5/10
More Babadook than Pulse
29 April 2023
Warning: Spoilers
Spoilers, but the same ones that are in the official description of the movie.

This is a decent low budget movie. Not great, but good for those of us that like the genre. Most of what is "wrong" with this movie is the way it is presented. The main story has very little to do with Pulse. The supernatural infection is not truly tech based, but it could be shown in a similar enough way to title it the same but then piss off the audience. The little that connects it is crammed in, almost seeming like whomever gave it the treatment to connect it only read the description of Pulse rather than watched it.

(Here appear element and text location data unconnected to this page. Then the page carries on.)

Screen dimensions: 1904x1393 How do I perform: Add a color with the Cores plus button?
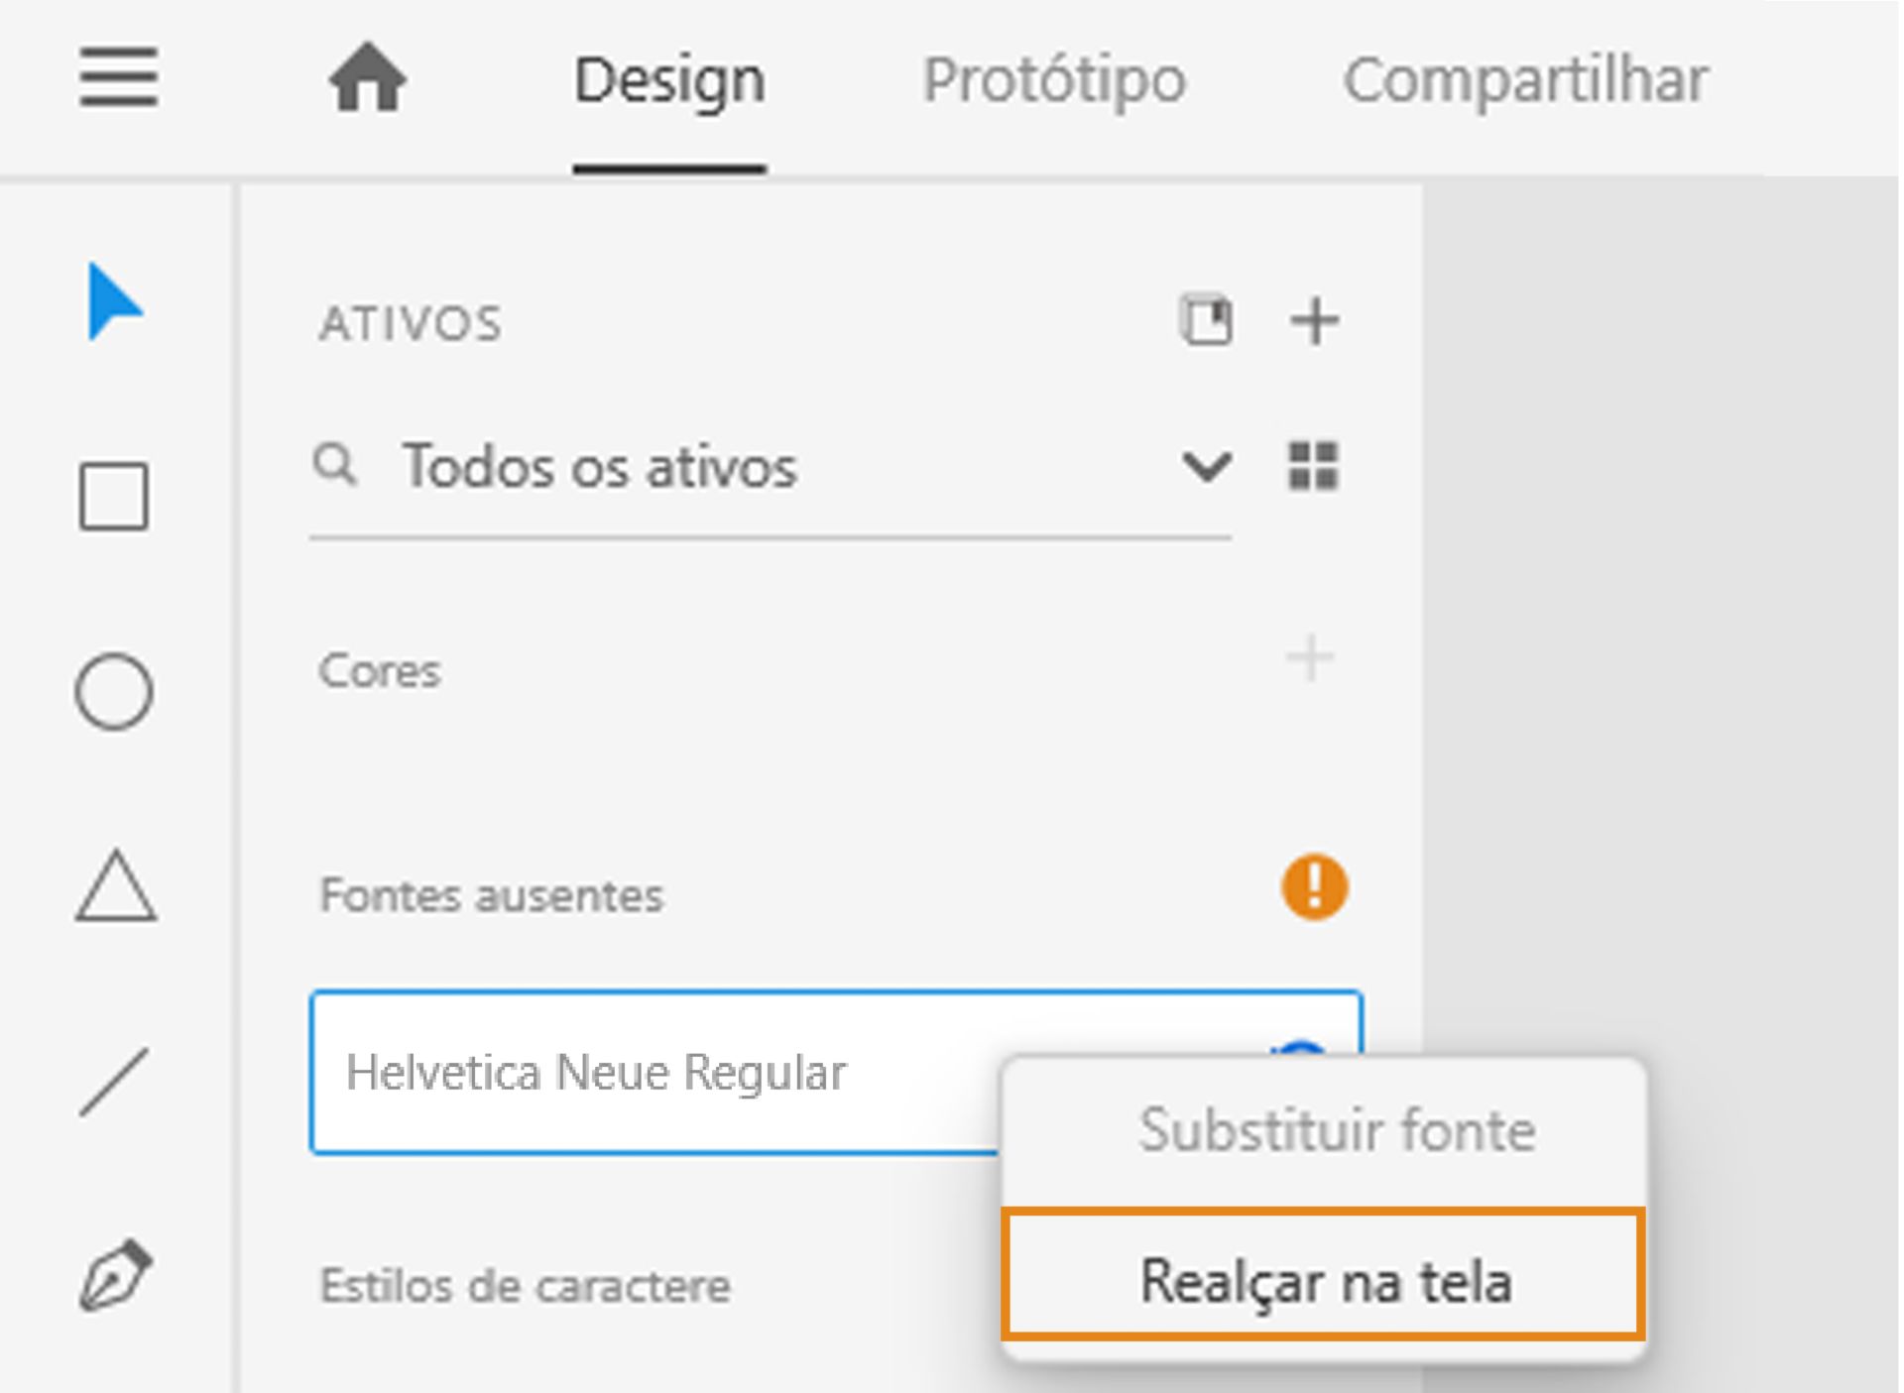pyautogui.click(x=1310, y=654)
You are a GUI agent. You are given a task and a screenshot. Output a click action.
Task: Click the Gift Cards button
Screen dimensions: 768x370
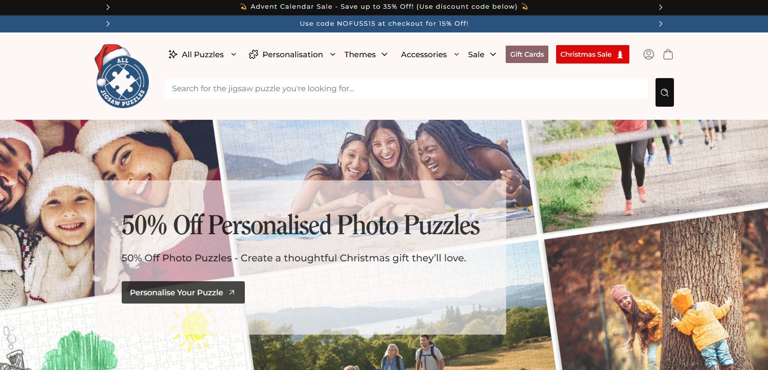pyautogui.click(x=527, y=54)
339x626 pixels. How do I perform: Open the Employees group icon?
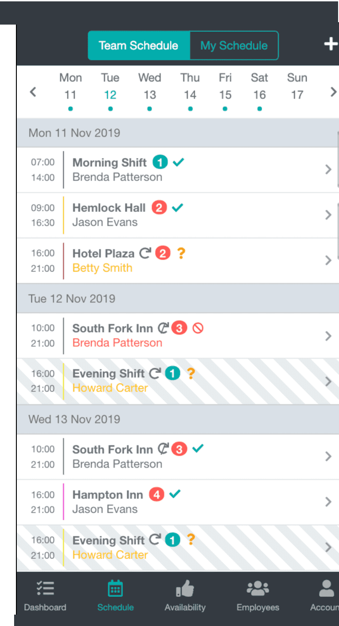click(x=258, y=588)
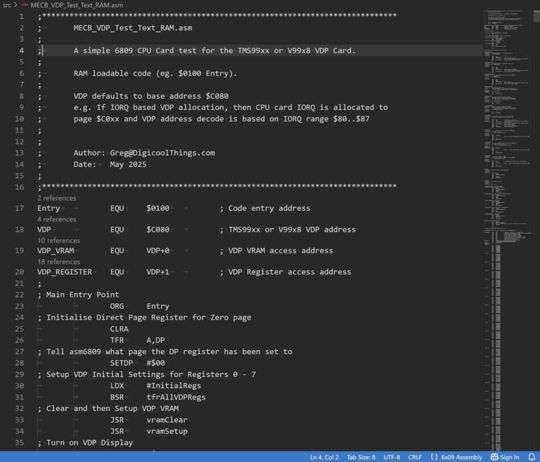This screenshot has width=540, height=462.
Task: Click the ASM file icon in breadcrumb
Action: 24,5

What's left is rather poignant, at least from the mom's POV. It is actually just a kind of heartbreaking drama about a family falling apart in the worst way highlighted by horror aspects. Unfortunately, that is fairly ruined by the description if you read it before watching the movie, and since it was direct-to-video it's likely almost everyone did. You aren't supposed to know the ex-wife is a ghost until late in the movie and you are supposed to figure out that the mental breakdown that the movie is playing out both literally and figurately as you go along. The description really flips who the actual protagonist is which is very confusing when the movie follows her.

You see things in flashes that lead back to Pulse, but they feel like what they are: added in just to be able to tag it as a sequel. It would have been so much better as a stand alone movie.

It is filmed in a really off-putting way with all of the actors using greenscreen against photographs. If you don't notice what they are doing or are so annoyed at how little it had to do with the "first" one that you don't care why, it just feels cheap. It is actually meant to give that uncanny valley effect that makes you feel like none of the characters quite fit into their surroundings. They literally are living against this static seeming background. I think it's actually a neat visual language, knowing it was intentional.

My favorite thing about this movie was Lee Garlington as Aunt Carmen, the most realistic character I have ever seen in a horror movie. She is just tired. It's days or weeks into this thing (because of the way it's crammed together, neither timeframe really fits) and she has survived. She has gone through the fear and come through to the other side where the terror has normalized. She is desolate and exhausted, and I think most of us would be just like that if we had made it that far but had lost everything, and it still wasn't over.

If you like lower budget movies and appreciated Drag Me to Hell, The Babadook, and Lights Out, give this one a shot. Ignore the "Pulse" parts, know that the weird way the characters stand off the screen is on purpose, and try to forget you read the description and just let the actual plot unfold.